» GEGEVEN OPGAVE
Schrijf de gegevens opnieuw over, beginnend bij de regel met "Click the 25 phút post timestamp" en eindigend bij het einde van de gegevens, en verwissel daarbij "Sharing" voor "Privacy". Laat al het overige ongewijzigd.

» GETOOND MATERIAAL
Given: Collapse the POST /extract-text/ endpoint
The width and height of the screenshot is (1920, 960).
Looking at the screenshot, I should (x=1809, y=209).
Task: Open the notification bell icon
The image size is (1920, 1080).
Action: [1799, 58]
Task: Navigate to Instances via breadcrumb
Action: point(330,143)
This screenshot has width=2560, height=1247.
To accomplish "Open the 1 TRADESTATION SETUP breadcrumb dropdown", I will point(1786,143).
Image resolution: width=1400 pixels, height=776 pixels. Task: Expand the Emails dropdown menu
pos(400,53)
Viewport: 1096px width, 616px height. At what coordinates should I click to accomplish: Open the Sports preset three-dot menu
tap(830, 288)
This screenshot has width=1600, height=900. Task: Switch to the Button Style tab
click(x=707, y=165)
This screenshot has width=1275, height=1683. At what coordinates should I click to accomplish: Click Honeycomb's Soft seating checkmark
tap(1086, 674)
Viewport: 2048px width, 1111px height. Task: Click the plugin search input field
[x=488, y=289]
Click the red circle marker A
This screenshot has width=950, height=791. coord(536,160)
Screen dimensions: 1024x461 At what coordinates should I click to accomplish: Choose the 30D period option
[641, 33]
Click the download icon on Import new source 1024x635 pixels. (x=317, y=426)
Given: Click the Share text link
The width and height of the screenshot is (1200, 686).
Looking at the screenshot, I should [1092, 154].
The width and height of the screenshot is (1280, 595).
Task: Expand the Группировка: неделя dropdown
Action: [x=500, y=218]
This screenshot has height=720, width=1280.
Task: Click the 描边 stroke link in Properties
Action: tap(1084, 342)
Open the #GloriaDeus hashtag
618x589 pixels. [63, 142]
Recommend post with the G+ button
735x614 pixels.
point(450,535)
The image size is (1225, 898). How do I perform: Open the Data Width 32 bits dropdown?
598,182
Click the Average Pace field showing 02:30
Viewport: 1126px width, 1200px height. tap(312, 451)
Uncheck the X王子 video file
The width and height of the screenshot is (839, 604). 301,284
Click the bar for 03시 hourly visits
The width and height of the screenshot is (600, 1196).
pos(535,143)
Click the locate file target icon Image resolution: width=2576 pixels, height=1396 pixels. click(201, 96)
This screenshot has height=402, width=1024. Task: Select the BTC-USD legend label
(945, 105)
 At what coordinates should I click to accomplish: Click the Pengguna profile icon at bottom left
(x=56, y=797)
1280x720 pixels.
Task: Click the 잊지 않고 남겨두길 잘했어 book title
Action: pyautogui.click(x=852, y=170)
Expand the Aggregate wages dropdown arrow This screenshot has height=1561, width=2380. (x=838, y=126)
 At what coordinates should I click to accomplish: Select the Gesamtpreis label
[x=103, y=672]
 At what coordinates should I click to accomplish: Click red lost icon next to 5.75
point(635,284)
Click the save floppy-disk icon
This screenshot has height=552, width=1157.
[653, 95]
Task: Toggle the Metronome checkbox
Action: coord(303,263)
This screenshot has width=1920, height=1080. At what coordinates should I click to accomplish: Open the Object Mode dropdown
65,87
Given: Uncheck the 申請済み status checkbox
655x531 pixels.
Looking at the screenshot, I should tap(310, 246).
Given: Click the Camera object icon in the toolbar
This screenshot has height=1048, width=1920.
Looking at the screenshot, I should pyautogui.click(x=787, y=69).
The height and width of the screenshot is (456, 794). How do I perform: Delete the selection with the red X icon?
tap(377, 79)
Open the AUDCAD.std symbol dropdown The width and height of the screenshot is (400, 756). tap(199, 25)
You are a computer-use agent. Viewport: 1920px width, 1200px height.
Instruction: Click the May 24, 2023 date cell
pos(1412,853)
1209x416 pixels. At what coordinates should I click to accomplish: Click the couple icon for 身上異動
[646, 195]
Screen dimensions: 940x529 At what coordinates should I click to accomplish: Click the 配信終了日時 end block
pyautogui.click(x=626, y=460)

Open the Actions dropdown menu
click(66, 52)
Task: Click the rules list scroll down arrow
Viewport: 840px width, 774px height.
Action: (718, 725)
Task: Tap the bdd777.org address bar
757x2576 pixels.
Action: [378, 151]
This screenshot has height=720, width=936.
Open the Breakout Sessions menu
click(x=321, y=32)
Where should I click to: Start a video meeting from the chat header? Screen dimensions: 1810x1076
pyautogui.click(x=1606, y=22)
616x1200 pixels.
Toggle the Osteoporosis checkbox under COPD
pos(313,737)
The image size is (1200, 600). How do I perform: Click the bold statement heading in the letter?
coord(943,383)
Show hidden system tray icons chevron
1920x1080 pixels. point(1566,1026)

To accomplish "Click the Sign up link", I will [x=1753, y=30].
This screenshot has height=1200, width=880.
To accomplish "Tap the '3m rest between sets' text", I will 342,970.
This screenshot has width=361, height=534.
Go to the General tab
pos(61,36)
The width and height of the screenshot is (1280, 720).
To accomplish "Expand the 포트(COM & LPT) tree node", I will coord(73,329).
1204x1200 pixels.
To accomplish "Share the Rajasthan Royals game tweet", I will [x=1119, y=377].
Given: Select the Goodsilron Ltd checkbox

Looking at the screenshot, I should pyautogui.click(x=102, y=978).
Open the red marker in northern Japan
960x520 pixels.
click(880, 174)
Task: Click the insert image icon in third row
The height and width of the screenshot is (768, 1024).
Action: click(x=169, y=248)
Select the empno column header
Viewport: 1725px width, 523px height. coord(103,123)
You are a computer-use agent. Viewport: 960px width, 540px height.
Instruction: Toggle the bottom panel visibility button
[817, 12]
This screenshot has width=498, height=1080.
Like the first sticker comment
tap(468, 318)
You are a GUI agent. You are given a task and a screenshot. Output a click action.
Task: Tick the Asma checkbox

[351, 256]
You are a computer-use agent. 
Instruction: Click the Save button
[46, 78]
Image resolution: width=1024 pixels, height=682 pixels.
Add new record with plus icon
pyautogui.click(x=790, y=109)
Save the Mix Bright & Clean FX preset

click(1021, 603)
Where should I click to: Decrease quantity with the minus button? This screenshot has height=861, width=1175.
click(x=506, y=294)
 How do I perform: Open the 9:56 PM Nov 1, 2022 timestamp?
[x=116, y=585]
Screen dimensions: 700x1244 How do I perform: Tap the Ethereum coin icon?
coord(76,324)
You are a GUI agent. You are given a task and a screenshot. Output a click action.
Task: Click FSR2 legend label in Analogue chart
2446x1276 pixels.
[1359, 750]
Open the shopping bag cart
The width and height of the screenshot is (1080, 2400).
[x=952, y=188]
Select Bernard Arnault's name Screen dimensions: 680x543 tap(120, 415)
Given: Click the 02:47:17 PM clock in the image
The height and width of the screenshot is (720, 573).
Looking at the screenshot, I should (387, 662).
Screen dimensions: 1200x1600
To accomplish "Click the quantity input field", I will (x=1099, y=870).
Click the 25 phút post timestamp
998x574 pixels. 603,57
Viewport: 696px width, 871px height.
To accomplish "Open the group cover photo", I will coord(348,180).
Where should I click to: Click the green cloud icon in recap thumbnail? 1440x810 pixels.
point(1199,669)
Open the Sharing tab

» OPGELOSTE OPGAVE
Click the 25 phút post timestamp
998x574 pixels. 603,57
Viewport: 696px width, 871px height.
To accomplish "Open the group cover photo", I will coord(348,180).
Where should I click to: Click the green cloud icon in recap thumbnail? 1440x810 pixels.
point(1199,669)
Open the Privacy tab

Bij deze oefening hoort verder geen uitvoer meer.